**What is being asked:**
Pictures must not appear in the copy. Reproduce exactly, and only, the lines from the one with "Image resolution: width=1568" through the end of the data below.
-*-*-
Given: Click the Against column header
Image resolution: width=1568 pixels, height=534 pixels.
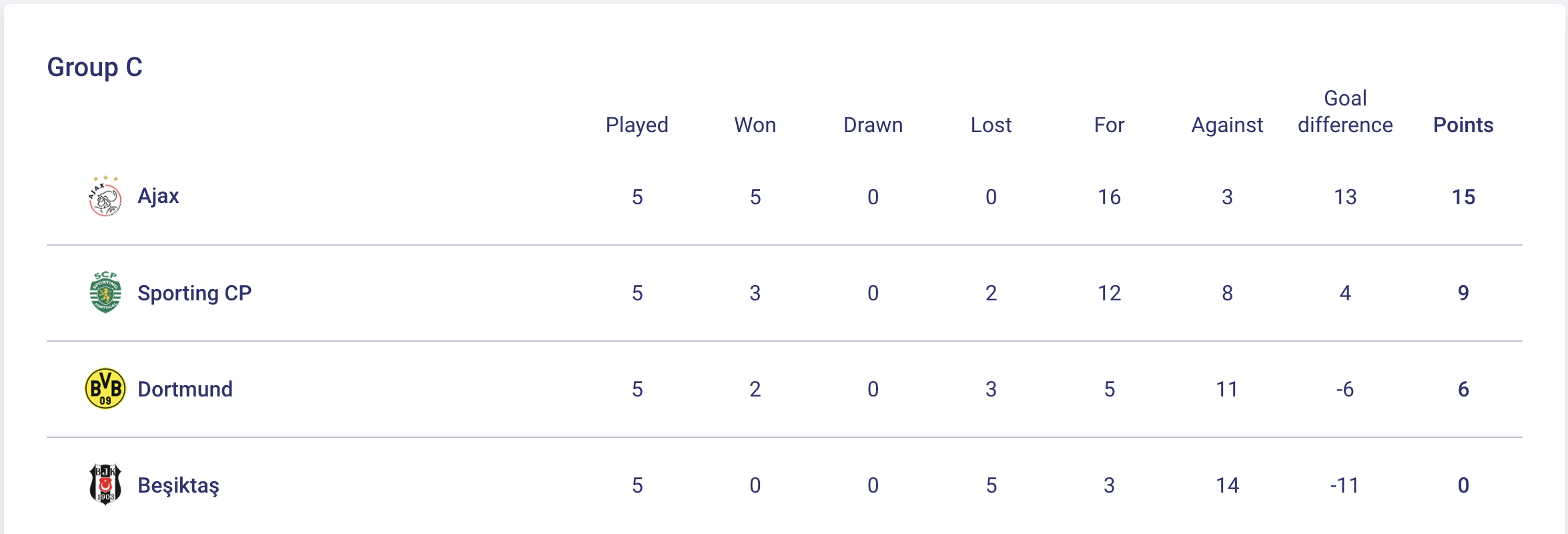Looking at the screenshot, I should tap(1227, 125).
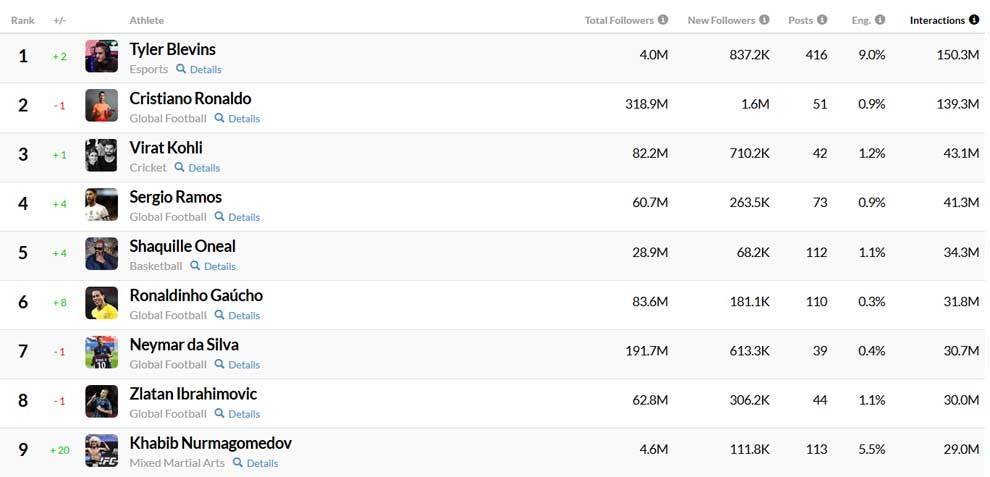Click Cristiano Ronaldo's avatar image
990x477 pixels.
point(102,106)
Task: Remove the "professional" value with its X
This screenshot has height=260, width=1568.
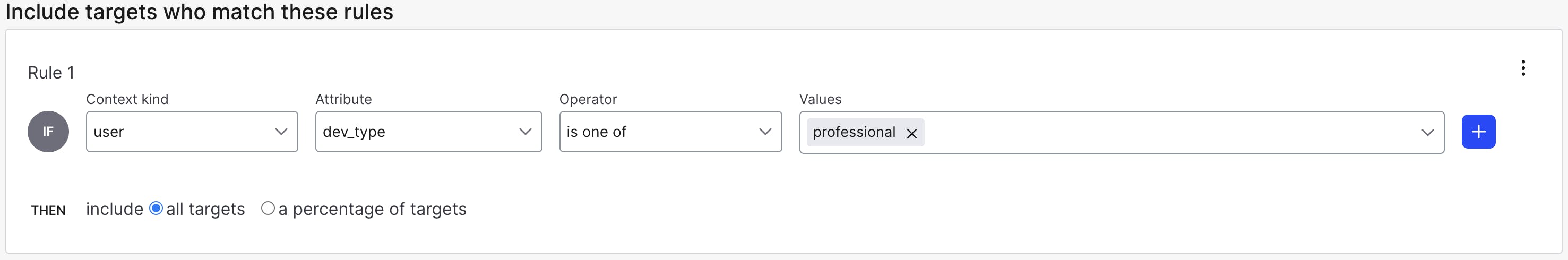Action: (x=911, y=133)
-*-*-
**Exercise output:**
Image resolution: width=1568 pixels, height=534 pixels.
Looking at the screenshot, I should tap(1227, 125).
Click Cristiano Ronaldo's avatar image
990x477 pixels.
point(102,106)
Task: Remove the "professional" value with its X
This screenshot has height=260, width=1568.
Action: (x=911, y=133)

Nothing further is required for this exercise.